We've Moved!
Visit SDSU’s new digital collections website at https://digitalcollections.sdsu.edu
Description
When any person in the world buys or rents a home, that person will definitely think about the location. Surely there are important criteria for a home buyer to choose a location, like good schools, job proximity, and many more but a very important factor is safety. Moreover in this high-tech world, everyone looks for homes online in different websites, but none of these show the most important criteria i.e. “crime related information” for that particular community. These websites show lots of stuff like square feet area, HOA and even street view, but none show safety level. This thesis is motivated by this problem and gives a solution for it. We know massive data sets have become more than commonplace today and with terabytes of data being stored in systems there is now the need to be able to make sense of it from an analytical perspective. Traditional storage and analytical tools and techniques like RDBMS fail to provide the speed and parallel processing that is required to store and effectively analyze these large sets of data.
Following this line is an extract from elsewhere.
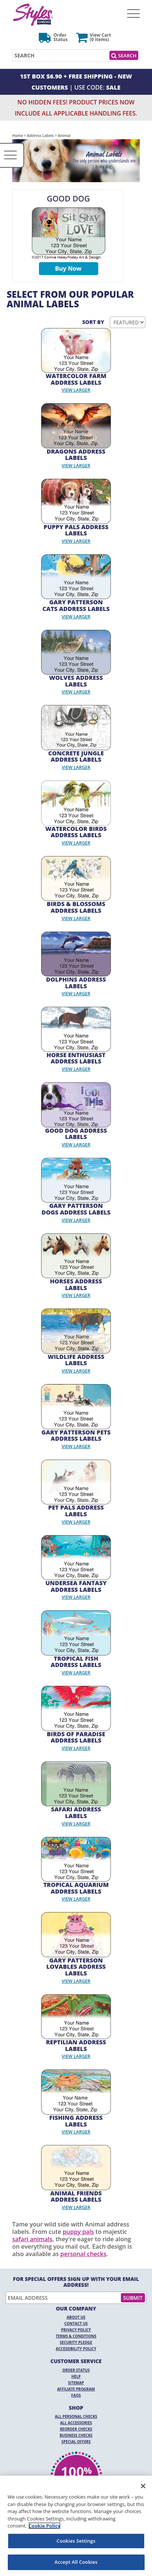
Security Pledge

One such use case is the crime data originating from local PDs. Statisticians estimate that a crime is committed every 5 seconds. Needless to say, such statistics are going to result in a large volume of data in terms of these crimes being reported and to make sense of it we would need some sort of framework to analyze it efficiently. That is where Hadoop, an open source programming framework for distributed computing with massive data sets using a cluster of networked computers, comes into the picture. Map Reduce is a Java based computational framework provided by Apache Hadoop and/or Cloudera to harness the powers of distributed computing to analyze the files stored in the Hadoop file system. This thesis explores the use of MapReduce to analyze Crime data and infer meaningful information from it. This information is then shown in the form of a GIS application which gives a Visual representation, rather than just a simple list of outputs.